- Data extract:
——————————
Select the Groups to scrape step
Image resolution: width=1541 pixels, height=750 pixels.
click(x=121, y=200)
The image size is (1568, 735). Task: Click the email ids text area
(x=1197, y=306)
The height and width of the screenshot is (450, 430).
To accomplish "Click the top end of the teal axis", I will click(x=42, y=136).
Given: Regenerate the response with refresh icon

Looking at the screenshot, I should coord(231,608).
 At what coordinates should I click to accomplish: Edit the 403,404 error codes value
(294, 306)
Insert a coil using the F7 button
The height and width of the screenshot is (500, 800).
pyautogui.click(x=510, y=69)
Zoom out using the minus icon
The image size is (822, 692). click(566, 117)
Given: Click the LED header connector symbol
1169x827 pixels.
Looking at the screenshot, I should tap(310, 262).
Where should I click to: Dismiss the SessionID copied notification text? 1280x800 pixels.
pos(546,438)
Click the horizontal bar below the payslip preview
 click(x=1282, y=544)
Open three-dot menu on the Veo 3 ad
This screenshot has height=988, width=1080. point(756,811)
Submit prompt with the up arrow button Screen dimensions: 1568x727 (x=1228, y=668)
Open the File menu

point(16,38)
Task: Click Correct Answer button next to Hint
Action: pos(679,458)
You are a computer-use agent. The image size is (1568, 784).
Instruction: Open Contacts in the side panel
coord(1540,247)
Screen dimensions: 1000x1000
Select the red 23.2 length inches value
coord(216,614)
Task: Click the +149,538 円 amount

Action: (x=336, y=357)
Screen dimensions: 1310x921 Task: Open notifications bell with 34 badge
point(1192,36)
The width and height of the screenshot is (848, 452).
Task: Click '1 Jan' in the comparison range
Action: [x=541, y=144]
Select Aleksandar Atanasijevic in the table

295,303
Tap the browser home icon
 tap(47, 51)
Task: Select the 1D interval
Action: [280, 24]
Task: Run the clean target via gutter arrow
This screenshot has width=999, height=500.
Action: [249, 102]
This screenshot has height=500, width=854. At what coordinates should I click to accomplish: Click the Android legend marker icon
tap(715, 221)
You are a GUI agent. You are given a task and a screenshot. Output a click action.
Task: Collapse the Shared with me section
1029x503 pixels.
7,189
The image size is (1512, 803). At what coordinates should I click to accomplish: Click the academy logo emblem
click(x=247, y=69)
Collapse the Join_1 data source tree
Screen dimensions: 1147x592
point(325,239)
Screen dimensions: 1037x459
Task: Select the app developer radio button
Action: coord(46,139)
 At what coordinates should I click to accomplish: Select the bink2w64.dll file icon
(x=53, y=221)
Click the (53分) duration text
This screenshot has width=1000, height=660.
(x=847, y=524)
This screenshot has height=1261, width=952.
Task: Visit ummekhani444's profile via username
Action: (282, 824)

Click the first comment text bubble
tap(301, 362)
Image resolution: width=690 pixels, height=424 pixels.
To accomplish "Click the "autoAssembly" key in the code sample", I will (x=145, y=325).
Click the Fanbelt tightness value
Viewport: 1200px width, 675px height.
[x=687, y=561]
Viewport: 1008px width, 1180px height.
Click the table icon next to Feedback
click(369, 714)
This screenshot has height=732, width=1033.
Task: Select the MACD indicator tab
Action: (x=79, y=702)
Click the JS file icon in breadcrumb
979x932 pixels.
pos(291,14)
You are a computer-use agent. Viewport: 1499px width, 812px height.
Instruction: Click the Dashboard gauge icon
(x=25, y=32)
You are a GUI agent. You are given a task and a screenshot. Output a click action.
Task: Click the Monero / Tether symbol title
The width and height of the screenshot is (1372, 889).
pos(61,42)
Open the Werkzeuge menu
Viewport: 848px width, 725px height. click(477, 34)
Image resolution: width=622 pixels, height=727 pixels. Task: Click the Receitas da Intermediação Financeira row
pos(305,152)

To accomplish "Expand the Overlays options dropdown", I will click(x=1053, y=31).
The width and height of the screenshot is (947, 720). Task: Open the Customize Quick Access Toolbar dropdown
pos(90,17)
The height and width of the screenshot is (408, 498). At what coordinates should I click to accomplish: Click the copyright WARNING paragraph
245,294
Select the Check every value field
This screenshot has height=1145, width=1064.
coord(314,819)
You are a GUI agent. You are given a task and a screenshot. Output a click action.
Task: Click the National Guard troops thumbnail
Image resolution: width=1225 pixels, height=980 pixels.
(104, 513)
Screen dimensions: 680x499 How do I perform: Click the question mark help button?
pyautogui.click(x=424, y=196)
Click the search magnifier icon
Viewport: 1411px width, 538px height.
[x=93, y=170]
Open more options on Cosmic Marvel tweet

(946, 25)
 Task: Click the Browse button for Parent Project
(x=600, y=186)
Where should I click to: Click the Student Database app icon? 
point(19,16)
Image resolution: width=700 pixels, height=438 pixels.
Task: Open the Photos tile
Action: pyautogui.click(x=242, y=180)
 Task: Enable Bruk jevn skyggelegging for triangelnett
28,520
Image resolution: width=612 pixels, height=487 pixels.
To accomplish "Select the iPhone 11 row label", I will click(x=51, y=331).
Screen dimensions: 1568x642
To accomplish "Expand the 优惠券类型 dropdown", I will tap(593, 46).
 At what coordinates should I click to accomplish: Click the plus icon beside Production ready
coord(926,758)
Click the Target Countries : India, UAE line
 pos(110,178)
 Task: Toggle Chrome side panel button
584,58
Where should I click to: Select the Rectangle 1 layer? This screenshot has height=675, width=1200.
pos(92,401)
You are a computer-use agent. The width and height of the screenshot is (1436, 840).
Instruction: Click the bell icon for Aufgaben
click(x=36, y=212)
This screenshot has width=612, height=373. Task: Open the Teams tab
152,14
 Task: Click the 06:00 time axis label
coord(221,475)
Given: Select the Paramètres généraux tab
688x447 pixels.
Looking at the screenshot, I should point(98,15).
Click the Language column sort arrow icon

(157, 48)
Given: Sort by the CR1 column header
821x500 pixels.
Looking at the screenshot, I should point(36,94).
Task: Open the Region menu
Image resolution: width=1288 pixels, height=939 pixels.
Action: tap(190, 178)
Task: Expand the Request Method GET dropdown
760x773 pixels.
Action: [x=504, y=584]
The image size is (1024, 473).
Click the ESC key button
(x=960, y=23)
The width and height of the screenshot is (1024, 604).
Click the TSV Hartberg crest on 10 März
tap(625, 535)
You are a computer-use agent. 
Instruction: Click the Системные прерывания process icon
——————————
- Problem: In the listing above, locate the line containing "Click the table icon next to Feedback" and the line containing "You are a computer-use agent. Viewport: 1499px". Transcribe those two lines and everything between them, exactly as written.

- Expected answer:
Click the table icon next to Feedback
click(369, 714)
This screenshot has height=732, width=1033.
Task: Select the MACD indicator tab
Action: (x=79, y=702)
Click the JS file icon in breadcrumb
979x932 pixels.
pos(291,14)
You are a computer-use agent. Viewport: 1499px width, 812px height.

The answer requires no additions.